* _Reading text_:
● ● ● ● ● ● ●

Tunes from Rogaland with Geitungen

Geitungen is:

Vidar Skrede on hardanger fiddle, fiddle and guitars. He is a freelance musician and a member of numerous Nordic bands, like The Great Norwegian Guitar Quartet, NOMAS, The Secret Carpet Club, Fant&Fente, Aamos, Stimenn, and Vidar Skrede Dynamo Band. He has a masters degree in Nordic folk music from the Royal School of Music in Stockholm.

Christer Rossebø plays fiddle, mandolin, mandola and guitar. A freelance musician, known from bands like Bergen Mandolin Band, Earlybird Stringband, Fant & Fente and Filibuster, Christer is a candidate in folk music performance at the Norwegian Academy of Music in Oslo.


Håvard Ims plays button accordion. He is a former Norwegian champion on the instrument.

Geitungen is a Norwegian trio that presents tunes that were once popular with party-goers in the hinterland of Rogaland county, tunes that were dance-floor favorites – the hits of yesteryear. Geitungen plays the tunes in the rhythmic fashion that were played then and there. The three musicians’ fiddles, melodeon, mandolin, hardanger fiddle, mandola and guitars combine to color the soundboard. The expression is straightforward and the music ranges from cosy, warm mazurka to hot-headed hopsars and plaintive waltzes, sometimes with elements of more contemporary popular music styles in the arrangements. With their capricious and compelling playing, Geitungen takes you back, far out to the poorly lit dance floors of the more festive parts of rural Rogaland.

● ● ● ● ● ● ●

* _Directive_: Can you rewrite the text about Geitungen, beginning at the words "Tunes from Rogaland" and stopping after "Music in Oslo.", with "freelance musician" changed to "professional musician"?

* _Supplied records_:
● ● ● ● ● ● ●

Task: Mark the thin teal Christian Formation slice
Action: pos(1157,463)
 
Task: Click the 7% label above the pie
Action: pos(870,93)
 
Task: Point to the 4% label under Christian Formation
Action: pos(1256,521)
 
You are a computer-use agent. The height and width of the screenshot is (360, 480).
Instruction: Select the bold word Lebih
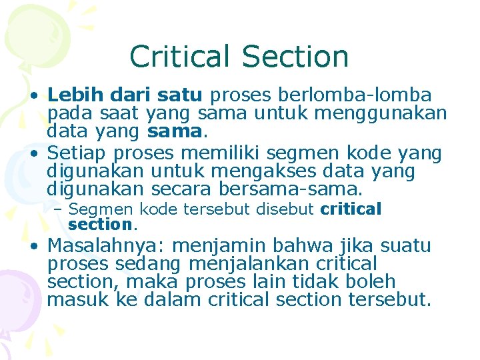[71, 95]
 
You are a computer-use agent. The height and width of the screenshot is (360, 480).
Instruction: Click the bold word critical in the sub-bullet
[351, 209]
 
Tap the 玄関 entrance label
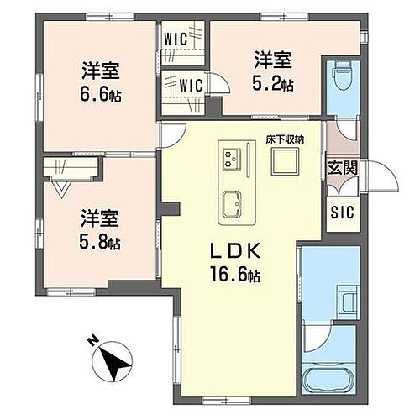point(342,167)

● ● ● ● ● ● ●

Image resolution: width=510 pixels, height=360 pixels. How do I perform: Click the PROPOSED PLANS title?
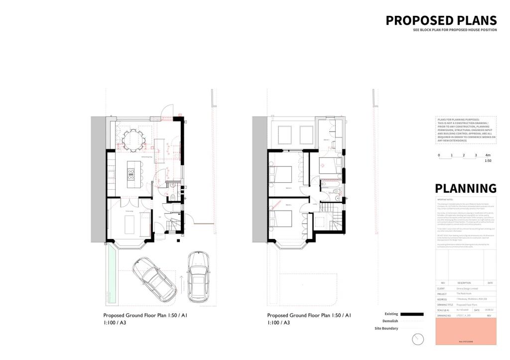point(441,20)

● ● ● ● ● ● ●

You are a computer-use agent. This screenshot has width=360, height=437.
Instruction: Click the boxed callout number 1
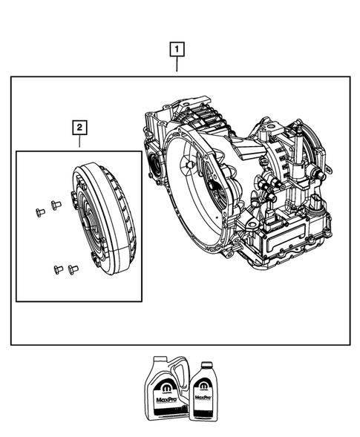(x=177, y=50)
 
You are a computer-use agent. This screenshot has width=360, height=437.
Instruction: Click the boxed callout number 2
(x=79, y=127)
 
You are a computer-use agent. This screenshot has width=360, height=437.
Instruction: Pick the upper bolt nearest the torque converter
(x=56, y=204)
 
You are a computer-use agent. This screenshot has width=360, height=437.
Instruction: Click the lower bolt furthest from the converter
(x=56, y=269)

● ● ● ● ● ● ●

* _Task result_:
Tunes from Rogaland with Geitungen

Geitungen is:

Vidar Skrede on hardanger fiddle, fiddle and guitars. He is a professional musician and a member of numerous Nordic bands, like The Great Norwegian Guitar Quartet, NOMAS, The Secret Carpet Club, Fant&Fente, Aamos, Stimenn, and Vidar Skrede Dynamo Band. He has a masters degree in Nordic folk music from the Royal School of Music in Stockholm.

Christer Rossebø plays fiddle, mandolin, mandola and guitar. A professional musician, known from bands like Bergen Mandolin Band, Earlybird Stringband, Fant & Fente and Filibuster, Christer is a candidate in folk music performance at the Norwegian Academy of Music in Oslo.